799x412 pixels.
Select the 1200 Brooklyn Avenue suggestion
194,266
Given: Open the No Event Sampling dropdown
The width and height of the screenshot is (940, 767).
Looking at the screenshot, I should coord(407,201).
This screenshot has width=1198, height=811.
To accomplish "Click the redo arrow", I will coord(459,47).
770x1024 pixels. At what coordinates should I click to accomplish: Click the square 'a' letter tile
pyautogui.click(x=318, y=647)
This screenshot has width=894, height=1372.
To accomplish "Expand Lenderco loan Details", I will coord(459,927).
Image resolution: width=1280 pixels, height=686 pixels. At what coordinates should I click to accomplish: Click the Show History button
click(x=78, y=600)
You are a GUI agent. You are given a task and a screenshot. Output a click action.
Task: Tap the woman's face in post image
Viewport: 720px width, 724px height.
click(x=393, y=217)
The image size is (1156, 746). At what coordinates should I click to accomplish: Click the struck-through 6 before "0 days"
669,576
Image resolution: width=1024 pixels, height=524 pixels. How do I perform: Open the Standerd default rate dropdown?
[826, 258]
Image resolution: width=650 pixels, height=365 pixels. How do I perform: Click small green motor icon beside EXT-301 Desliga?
+++
Would you reproduce the entire listing, keeping every line as it is?

- Exercise solution
799x412 pixels.
Select the 1200 Brooklyn Avenue suggestion
194,266
Given: Open the No Event Sampling dropdown
The width and height of the screenshot is (940, 767).
Looking at the screenshot, I should coord(407,201).
This screenshot has width=1198, height=811.
To accomplish "Click the redo arrow", I will coord(459,47).
770x1024 pixels. At what coordinates should I click to accomplish: Click the square 'a' letter tile
pyautogui.click(x=318, y=647)
This screenshot has width=894, height=1372.
To accomplish "Expand Lenderco loan Details", I will coord(459,927).
Image resolution: width=1280 pixels, height=686 pixels. At what coordinates should I click to accomplish: Click the Show History button
click(x=78, y=600)
You are a GUI agent. You are given a task and a screenshot. Output a click action.
Task: Tap the woman's face in post image
Viewport: 720px width, 724px height.
click(x=393, y=217)
The image size is (1156, 746). At what coordinates should I click to accomplish: Click the struck-through 6 before "0 days"
669,576
Image resolution: width=1024 pixels, height=524 pixels. How do I perform: Open the Standerd default rate dropdown?
[826, 258]
Image resolution: width=650 pixels, height=365 pixels. How do I perform: Click small green motor icon beside EXT-301 Desliga?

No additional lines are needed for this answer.